Erwerbslosen Forum spricht von Hetze gegen Hartz-IV-Empfänger

Die Debatte über Missbrauch beim Bezug von Arbeitslosengeld II spitzt sich zu. Die Bundesagentur für Arbeit hatte erklärt, mehr als zehn Prozent der Leistungsempfänger seien Betrüger. Das Erwerbslosen Forum Deutschland warf der BA daraufhin eine Diskriminierung der Hartz-IV-Empfänger vor.

Frankfurt am Main - Der stellvertretende Verwaltungsratsvorsitzende der BA, Peter Clever, geht nach eigenen Angaben von einer Missbrauchsquote "von sicherlich über zehn Prozent" aus. Der Arbeitgebervertreter im Aufsichtsgremium der Bundesagentur sagte der "Passauer Neuen Presse", er halte die genannte Missbrauchsquote für den "unteren Rand seriöser Schätzung".

> _Einträge_
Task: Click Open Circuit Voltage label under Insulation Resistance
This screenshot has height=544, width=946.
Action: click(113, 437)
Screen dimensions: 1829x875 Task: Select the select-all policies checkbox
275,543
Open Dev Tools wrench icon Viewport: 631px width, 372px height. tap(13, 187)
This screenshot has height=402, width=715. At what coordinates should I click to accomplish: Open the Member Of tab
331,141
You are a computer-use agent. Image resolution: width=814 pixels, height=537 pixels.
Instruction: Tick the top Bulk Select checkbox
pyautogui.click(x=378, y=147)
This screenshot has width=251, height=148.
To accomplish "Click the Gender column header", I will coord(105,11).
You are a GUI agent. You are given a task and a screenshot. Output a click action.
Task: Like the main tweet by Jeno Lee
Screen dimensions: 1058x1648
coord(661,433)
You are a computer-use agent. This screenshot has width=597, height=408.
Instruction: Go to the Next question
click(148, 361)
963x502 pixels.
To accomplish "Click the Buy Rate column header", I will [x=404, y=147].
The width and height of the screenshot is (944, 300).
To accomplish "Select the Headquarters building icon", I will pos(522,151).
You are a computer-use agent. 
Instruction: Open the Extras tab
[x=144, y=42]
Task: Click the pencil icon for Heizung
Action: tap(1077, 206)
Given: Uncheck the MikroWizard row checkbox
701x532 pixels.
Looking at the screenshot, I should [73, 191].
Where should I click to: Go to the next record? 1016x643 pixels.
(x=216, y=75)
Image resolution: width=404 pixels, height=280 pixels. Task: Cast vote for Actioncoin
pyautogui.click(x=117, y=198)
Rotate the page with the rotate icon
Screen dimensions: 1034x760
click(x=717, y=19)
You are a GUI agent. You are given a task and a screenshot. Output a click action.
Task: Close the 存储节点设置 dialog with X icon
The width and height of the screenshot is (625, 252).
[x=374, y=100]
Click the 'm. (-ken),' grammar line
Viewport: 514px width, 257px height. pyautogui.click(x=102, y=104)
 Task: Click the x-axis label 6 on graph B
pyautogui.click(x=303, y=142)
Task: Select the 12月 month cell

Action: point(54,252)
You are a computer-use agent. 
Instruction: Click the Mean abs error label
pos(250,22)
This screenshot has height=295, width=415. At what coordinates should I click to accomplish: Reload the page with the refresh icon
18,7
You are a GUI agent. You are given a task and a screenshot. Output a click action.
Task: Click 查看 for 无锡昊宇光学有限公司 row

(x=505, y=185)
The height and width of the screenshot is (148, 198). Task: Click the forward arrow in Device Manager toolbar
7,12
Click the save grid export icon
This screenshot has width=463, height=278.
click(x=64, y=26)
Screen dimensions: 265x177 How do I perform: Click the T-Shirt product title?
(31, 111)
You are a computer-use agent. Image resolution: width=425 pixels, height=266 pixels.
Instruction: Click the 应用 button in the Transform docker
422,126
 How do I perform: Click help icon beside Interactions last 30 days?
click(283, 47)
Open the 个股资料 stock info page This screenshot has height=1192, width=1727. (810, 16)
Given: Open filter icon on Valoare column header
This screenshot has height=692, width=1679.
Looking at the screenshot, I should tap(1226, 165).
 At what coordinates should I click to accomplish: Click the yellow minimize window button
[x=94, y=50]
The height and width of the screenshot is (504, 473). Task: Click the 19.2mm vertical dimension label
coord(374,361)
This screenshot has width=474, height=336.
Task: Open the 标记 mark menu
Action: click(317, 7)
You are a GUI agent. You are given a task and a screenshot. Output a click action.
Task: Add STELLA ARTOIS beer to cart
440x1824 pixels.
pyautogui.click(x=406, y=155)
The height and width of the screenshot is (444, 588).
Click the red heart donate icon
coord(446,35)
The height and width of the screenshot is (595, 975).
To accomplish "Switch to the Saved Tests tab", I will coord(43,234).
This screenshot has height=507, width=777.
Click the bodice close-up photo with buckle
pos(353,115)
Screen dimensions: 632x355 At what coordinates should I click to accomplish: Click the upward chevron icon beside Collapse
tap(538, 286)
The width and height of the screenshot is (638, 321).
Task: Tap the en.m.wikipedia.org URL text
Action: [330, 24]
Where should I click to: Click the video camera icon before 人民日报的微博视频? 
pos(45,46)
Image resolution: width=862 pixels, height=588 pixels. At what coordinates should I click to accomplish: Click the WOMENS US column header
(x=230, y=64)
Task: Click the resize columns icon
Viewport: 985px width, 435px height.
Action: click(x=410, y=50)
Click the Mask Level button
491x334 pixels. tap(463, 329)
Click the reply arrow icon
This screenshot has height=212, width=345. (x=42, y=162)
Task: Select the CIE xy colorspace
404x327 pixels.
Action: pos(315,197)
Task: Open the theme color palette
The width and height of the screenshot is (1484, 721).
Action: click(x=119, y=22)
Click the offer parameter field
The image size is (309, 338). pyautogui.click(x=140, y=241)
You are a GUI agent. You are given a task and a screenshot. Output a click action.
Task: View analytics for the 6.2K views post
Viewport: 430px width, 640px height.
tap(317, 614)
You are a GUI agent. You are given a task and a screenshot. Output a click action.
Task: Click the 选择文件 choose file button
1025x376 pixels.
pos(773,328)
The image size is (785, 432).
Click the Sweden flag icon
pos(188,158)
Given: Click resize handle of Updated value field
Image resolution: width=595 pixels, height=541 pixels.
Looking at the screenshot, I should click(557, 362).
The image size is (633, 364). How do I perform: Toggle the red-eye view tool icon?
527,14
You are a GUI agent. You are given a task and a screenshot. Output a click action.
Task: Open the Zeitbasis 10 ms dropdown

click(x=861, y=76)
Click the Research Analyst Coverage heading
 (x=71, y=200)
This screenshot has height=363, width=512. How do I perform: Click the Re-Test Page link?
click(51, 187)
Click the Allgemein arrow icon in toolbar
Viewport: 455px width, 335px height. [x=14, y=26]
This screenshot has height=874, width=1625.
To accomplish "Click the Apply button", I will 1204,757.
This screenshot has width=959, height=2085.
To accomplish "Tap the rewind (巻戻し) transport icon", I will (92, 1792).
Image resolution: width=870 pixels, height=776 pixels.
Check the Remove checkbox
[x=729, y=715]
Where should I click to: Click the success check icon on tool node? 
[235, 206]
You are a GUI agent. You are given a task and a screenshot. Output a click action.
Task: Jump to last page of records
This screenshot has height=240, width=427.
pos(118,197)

> _Aufgabe A_
Nenne alle Behörden, Verbände und Zeitungen, die der Seitenauszug zur Hartz-IV-Debatte namentlich erwähnt.
> _Aufgabe B_
Welches Amt bei der BA bekleidet Peter Clever laut Seitenauszug?
> _Aufgabe C_
Schreibe den Seitenauszug über die Missbrauchsdebatte beim Arbeitslosengeld II im selben Stil weiter, anschließend an seinen letzten Satz.

> _Antwort A_
- Bundesagentur für Arbeit (BA)
- Erwerbslosen Forum Deutschland
- Passauer Neue Presse

> _Antwort B_
Er ist stellvertretender Verwaltungsratsvorsitzender der BA.

> _Antwort C_
Clever bezog sich auf das "niederschmetternde Ergebnis" einer Telefonaktion bei 390.000 Arbeitslosengeld-II-Empfängern. 170.000 seien kein einziges Mal erreichbar gewesen, obwohl jeweils zehn Anrufe an unterschiedlichen Tagen und zu unterschiedlichen Zeiten gemacht worden seien. 43.000 Befragte, die erreicht wurden, hätten die Teilnahme an der freiwilligen Befragung abgelehnt. Und bei sieben Prozent der Verbliebenen habe sich herausgestellt, dass sie gar nicht arbeitslos seien.

Diese seien zum Teil in "betrügerischer Absicht" gemeldet gewesen, zum Teil hätten sie vergessen, eine Änderung wie etwa den Erhalt einer Lehrstelle zu melden. "Aber bei zirka 32.000 Personen spricht man von einer Grauzone", fügte Clever hinzu. Hier müsse noch weiter geforscht werden, erst recht bei den 170.000, die gar nicht erreicht worden seien.

"Ungeheuerliche Behauptung"

Das Erwerbslosen Forum Deutschland reagierte empört auf die Aussagen Clevers und erklärte, es erwarte sofort eindeutige Beweise für seine "ungeheuerlichen Behauptungen". Mit den Beschuldigungen suche die Bundesagentur nur Sündenböcke für ihre hausgemachten Probleme, nachdem zuvor schon das Bundeswirtschaftsministerium Arbeitslose pauschal stigmatisiert und als Parasiten bezeichnet habe.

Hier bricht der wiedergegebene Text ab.